Per il ravvedimento occorre effettuare il pagamento, contestualmente alla regolarizzazione o alla differenza del tributo, delle sanzioni ridotte e degli interessi legali (al tasso di interesse legale), tramite delega di pagamento F24, avendo cura di barrare la voce “ravvedimento” (ravv.). Non si possono fare ravvedimenti cumulativi di più rate: ogni violazione deve essere autonomamente ravveduta.

La Legge di Stabilità 2011 (ex Legge Finanziaria) ha previsto modificazioni all’istituto del ravvedimento operoso, prevedendo, per le irregolarità e violazioni commesse a decorrere dal 1° febbraio 2011, sanzioni ridotte più alte. Quindi, a partire dall'acconto ICI 2011 si applicheranno le nuove sanzioni. Dal 7 luglio 2011 entra in vigore anche il c.d. "ravvedimento sprint". La Legge di stabilità 2015 poi ha introdotto il "ravvedimento intermedio" in cui è possibile ravvedersi entro 90 gg. con il pagamento di sanzioni ridotte. Altre modifiche di maggior favore sono state introdotte dal D.Lgs. n. 158 del 24/9/2015 e in tema di estensione del ravvedimento operoso dal D.L. n. 124/2019 convertito nella L. n. 157/2019.

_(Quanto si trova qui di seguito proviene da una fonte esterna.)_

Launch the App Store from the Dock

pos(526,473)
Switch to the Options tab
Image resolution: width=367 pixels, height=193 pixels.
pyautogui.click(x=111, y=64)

In questo schema sinottico per il ravvedimento è possibile conoscere i tempi e i modi per fare il ravvedimento operoso.

Costi e vincoli

Costi

Perchè conviene

Il ravvedimento operoso è vantaggioso in quanto possono essere sanate irregolarità commesse pagando sanzioni ed interessi molto inferiori rispetto a quelli applicabili in caso di azione di accertamento.

Vincoli

E' essenziale sapere che:

  • non ci devono essere attività di accertamento già avviate da parte dell'Ufficio tributi: si può fare il ravvedimento solo nel caso in cui la violazione non sia già stata constatata e comunque non siano già iniziati accessi, ispezioni, verifiche o altre attività di accertamento delle quali l'autore o i soggetti solidalmente obbligati abbiano avuto formale conoscenza;
  • la sistemazione dell'irregolarità deve avvenire da parte del contribuente in modo spontaneo;

Allegati

Ulteriori informazioni

Si ricorda che per l'IMU e la TASI le sanzioni e gli interessi da ravvedimento si sommano all'imposta dovuta, utilizzando in F24 gli stessi codici tributo per l'imposta dovuta.